Die jüngsten Ereignisse in der Finanz- und Wirtschaftswelt haben nicht nur das Ansehen der Manager geschmälert, sondern auch das ihrer Berater. Viele so genannte Vordenker sind verstummt oder damit beschäftigt, ihre eigenen Geschichten und Theorien umzudeuten. Das müsste Peter F. Drucker nicht, wenn er heute noch lebte. Denn der 2005 verstorbene Pionier der Management-Theorie verfiel nie dem totalen Machbarkeitswahn.

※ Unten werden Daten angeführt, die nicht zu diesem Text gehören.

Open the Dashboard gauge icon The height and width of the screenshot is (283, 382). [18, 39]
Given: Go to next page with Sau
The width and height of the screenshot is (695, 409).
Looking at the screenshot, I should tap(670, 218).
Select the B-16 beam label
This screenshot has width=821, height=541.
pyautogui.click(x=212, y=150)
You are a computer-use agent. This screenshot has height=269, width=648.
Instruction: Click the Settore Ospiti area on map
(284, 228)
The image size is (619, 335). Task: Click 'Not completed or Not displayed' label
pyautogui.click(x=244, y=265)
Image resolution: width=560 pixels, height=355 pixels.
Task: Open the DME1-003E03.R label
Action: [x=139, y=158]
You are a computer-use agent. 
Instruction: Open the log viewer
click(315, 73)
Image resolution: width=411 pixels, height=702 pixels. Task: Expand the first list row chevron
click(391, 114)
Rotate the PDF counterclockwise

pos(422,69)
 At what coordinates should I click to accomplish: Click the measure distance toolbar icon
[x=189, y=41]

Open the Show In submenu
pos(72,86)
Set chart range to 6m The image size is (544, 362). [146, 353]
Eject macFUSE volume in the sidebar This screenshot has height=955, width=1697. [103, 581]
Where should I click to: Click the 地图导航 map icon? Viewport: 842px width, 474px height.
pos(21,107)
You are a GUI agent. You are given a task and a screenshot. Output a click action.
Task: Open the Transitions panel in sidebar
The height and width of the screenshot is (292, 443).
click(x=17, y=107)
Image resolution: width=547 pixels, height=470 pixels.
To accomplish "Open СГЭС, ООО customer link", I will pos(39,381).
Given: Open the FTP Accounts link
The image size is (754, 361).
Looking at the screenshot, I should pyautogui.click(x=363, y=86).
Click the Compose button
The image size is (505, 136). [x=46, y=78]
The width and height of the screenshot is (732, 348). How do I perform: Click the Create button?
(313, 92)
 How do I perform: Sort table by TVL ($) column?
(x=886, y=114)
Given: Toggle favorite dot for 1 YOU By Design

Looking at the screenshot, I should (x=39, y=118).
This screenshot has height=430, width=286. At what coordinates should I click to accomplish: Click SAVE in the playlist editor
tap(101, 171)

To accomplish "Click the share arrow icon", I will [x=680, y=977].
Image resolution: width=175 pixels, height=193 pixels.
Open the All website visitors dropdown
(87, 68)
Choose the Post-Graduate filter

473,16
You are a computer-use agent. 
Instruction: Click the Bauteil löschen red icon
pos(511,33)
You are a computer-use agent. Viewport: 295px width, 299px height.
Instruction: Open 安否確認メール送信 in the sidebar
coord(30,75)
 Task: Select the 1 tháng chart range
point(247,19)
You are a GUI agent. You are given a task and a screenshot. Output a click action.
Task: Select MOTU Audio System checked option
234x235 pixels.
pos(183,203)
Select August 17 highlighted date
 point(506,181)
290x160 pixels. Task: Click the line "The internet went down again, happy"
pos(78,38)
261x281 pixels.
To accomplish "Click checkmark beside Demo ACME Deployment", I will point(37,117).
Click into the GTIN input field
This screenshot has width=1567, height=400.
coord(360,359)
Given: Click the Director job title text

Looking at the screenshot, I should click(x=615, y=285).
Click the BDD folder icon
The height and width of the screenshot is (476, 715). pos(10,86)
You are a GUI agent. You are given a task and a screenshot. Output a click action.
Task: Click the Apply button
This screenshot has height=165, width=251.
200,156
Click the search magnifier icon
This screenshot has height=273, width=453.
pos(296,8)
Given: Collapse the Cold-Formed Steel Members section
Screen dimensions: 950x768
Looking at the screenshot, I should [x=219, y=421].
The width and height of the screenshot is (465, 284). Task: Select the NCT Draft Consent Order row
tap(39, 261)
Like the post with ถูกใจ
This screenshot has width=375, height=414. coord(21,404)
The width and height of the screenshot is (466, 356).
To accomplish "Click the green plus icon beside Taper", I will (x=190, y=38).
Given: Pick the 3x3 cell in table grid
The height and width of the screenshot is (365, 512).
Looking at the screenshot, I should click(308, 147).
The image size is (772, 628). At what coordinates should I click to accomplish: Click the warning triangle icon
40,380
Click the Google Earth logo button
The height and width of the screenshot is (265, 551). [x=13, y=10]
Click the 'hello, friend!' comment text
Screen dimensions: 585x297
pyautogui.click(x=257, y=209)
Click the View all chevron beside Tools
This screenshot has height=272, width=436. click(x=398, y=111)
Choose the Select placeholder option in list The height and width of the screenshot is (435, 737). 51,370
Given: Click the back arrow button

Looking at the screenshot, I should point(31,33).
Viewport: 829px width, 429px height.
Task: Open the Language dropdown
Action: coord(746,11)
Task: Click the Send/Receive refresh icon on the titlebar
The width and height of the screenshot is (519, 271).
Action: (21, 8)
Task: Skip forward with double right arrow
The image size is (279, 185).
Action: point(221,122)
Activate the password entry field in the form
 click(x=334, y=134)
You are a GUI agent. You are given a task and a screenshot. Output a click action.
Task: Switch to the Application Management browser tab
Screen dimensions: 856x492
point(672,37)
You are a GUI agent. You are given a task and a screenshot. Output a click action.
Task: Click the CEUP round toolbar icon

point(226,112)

Das heißt nicht, er hätte mit seinen Thesen immer Recht gehabt. Aber wenn er irrte, stand er ein wenig zurück und schaute genau hin, was nun zu korrigieren sei. In den Büchern von Peter F. Drucker fand ich mich wahrscheinlich auch deshalb, weil er sich intensiv mit dem Management von Nonprofit Organisationen beschäftigte und auch in diesem Bereich zu den Pionieren gehörte.
Dieses kleine schwarze Büchlein im Moleskine-Look ist eine Mischung zwischen seriöser Nachlassverwaltung, gewitztem Marketingprodukt und sinnvollem Ratgeber. Wer eine Ausgabe von "The Five Most Important Questions You Will Ever Ask About Your Nonprofit Organization" hat, kann auf diese aufgepeppte Neuversion aber auch verzichten. Zwar werden die fünf Fragen auch von Autoren mit großen Namen beantwortet, aber viel Neues haben diese den Gedanken von Peter F. Drucker nicht hinzuzufügen. Das ist auch wenig erstaunlich, wenn man bereits Bücher von Drucker gelesen hat. Denn seine besten Werken zeichnen sich dadurch aus, dass er Komplexes verdichten kann und die Darstellung detaillierter Vorgehensweisen den Hochschul-Professoren und ihrer Entourage überlässt.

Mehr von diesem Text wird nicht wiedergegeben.